As if NBC could sense how conflicted I was about this, they followed the game with a half-hour special on the Miracle on Ice, which was as seminal a moment for an American kid growing up during the Cold War as watching The Day After. I don’t think it was just those of us who grew up hockey fans who remember the story: fresh-faced college students from the US defeat the evil robots from the USSR, a victory with more symbolic value than probably ought to ever be placed on a sporting event.
And yet, 30 years — and bucketloads of changes in the international political scene — later, three insanely talented (and decidedly non-robotic) Russians are the stars of the show here in the capital city of the United States. Normally, this is not an issue; hockey is a fairly international sport, the Cold War is long over, and most NHL teams have players from a mix-and-match of cold places, more than a few of which were behind the Iron Curtain. Now that it’s the Olympics, though, it makes for loyalties that I, for one, never would have expected.

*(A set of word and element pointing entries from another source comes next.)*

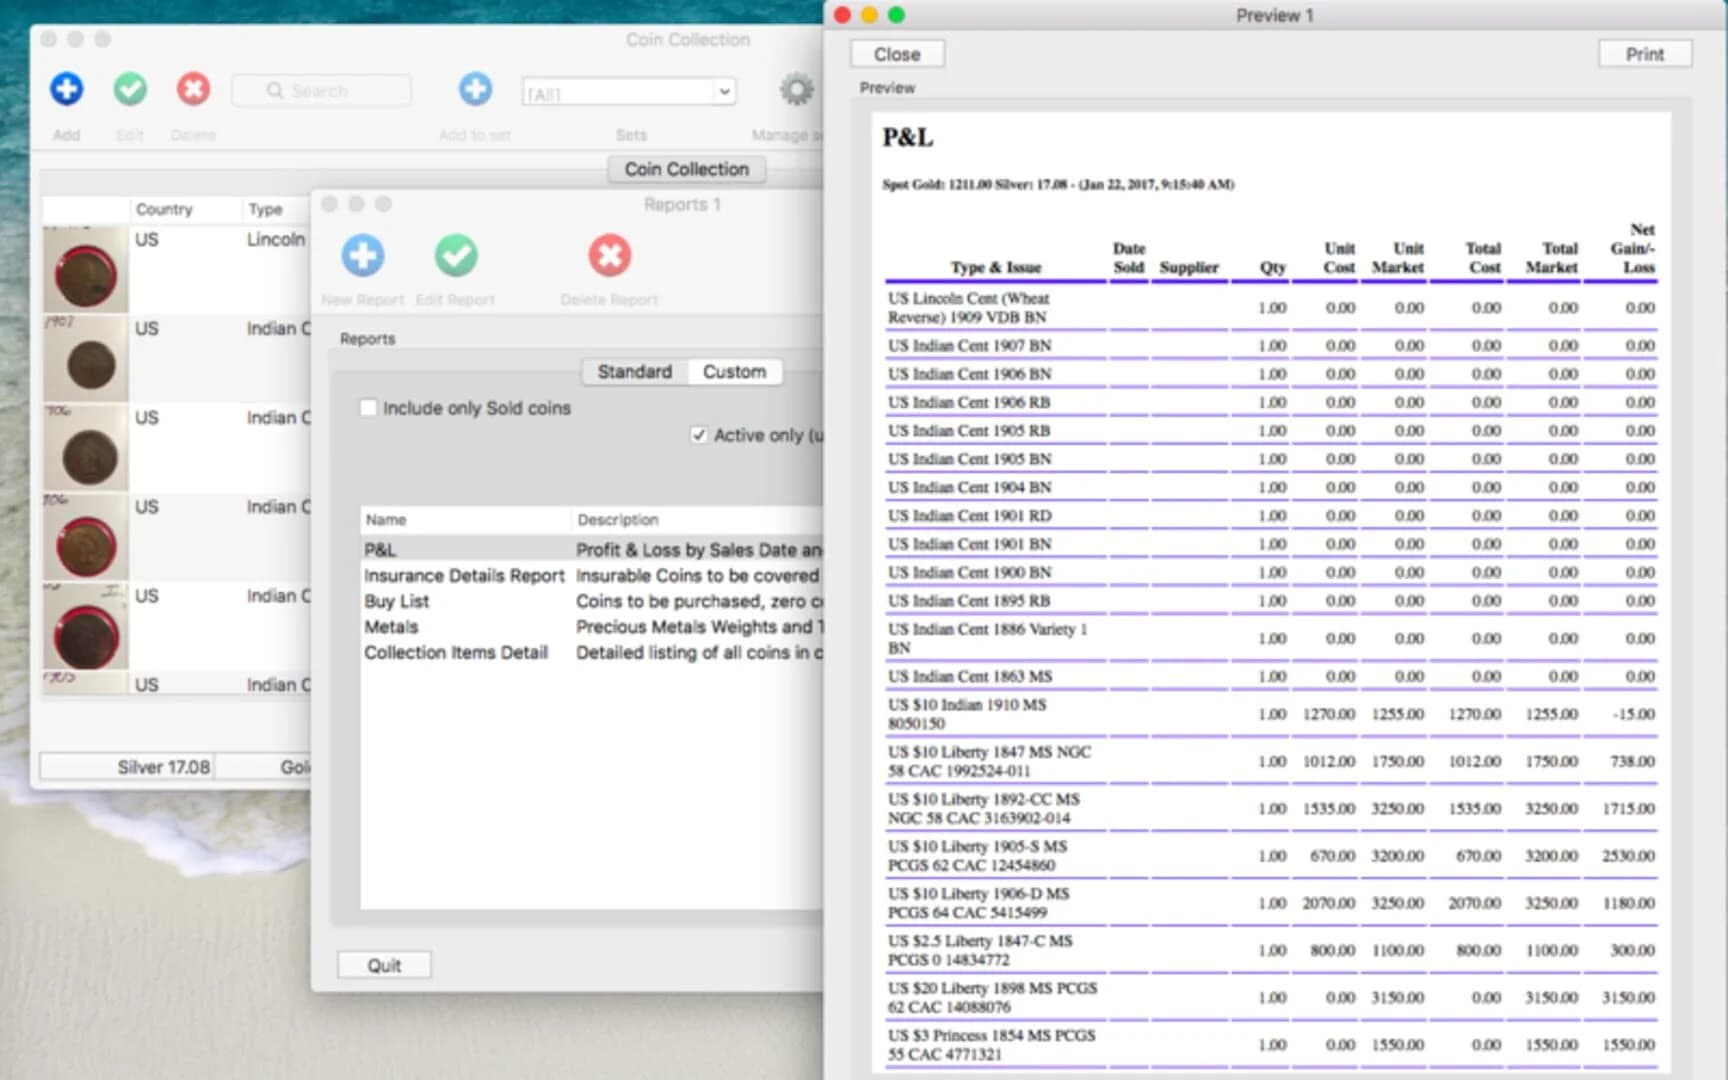The image size is (1728, 1080).
Task: Click the Coin Collection tab
Action: click(686, 168)
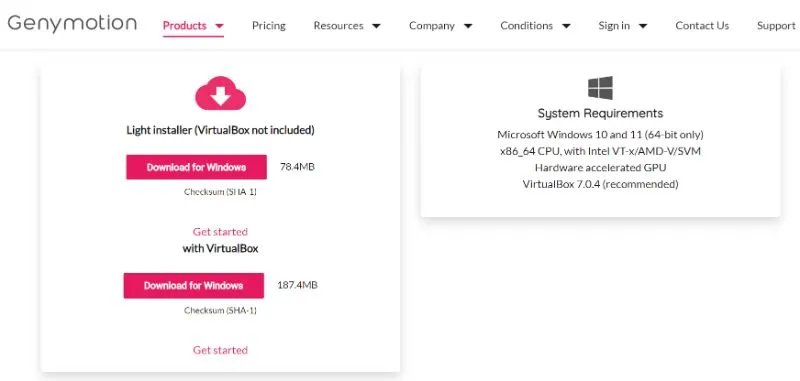
Task: Expand the Conditions dropdown arrow
Action: tap(566, 26)
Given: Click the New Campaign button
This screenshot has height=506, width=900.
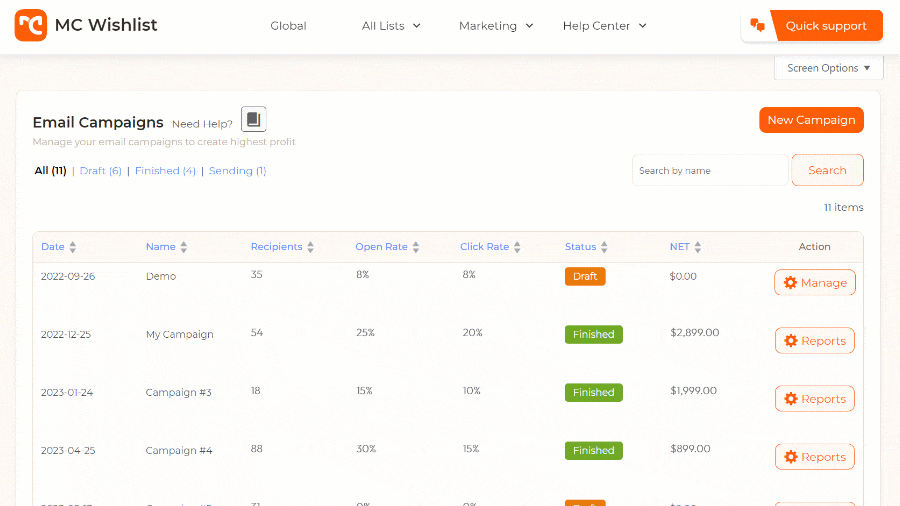Looking at the screenshot, I should 811,120.
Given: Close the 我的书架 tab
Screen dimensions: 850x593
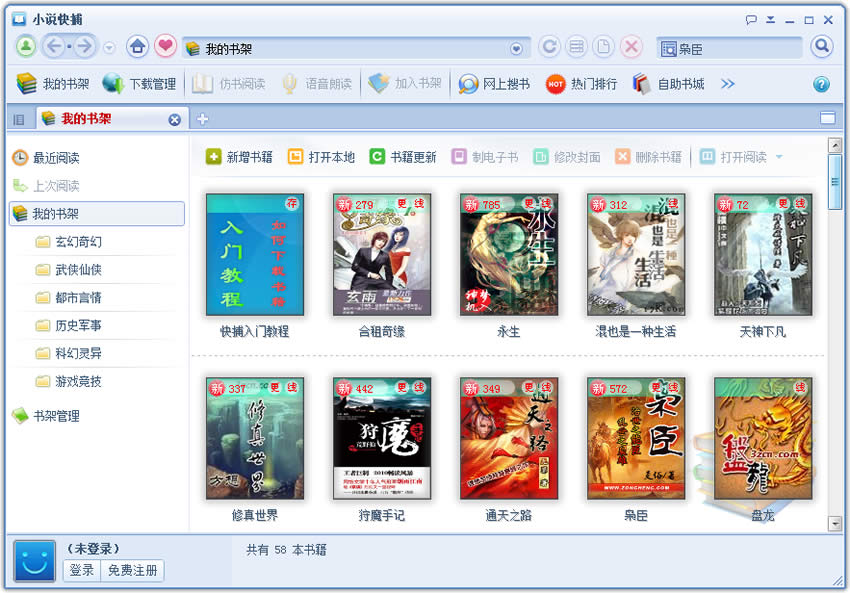Looking at the screenshot, I should pyautogui.click(x=175, y=119).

The reasons for this should be clear to anyone who has watched more than a minute or two of any game involving Canada or Russia in Vancouver this past week: Ovechkin vs. Crosby. Russian vs. Canadian. Capitals vs. Penguins. Two-time (and current) NHL MVP vs. 2009 Stanley Cup winner. Every time one of these two guys is on the ice, the comparisons to the other begin, and it seems like no one is neutral. I certainly am not. And so, because I am a Capitals fan, I want nothing out of this Olympics so much as to see Ovie standing on a higher level of the medal stand than Crosby.
Thus, I root for Russia, something that 30 years ago was absolutely inconceivable to me. But the world has changed; yesterday’s enemies are now selling out an arena halfway between the Capitol and the White House.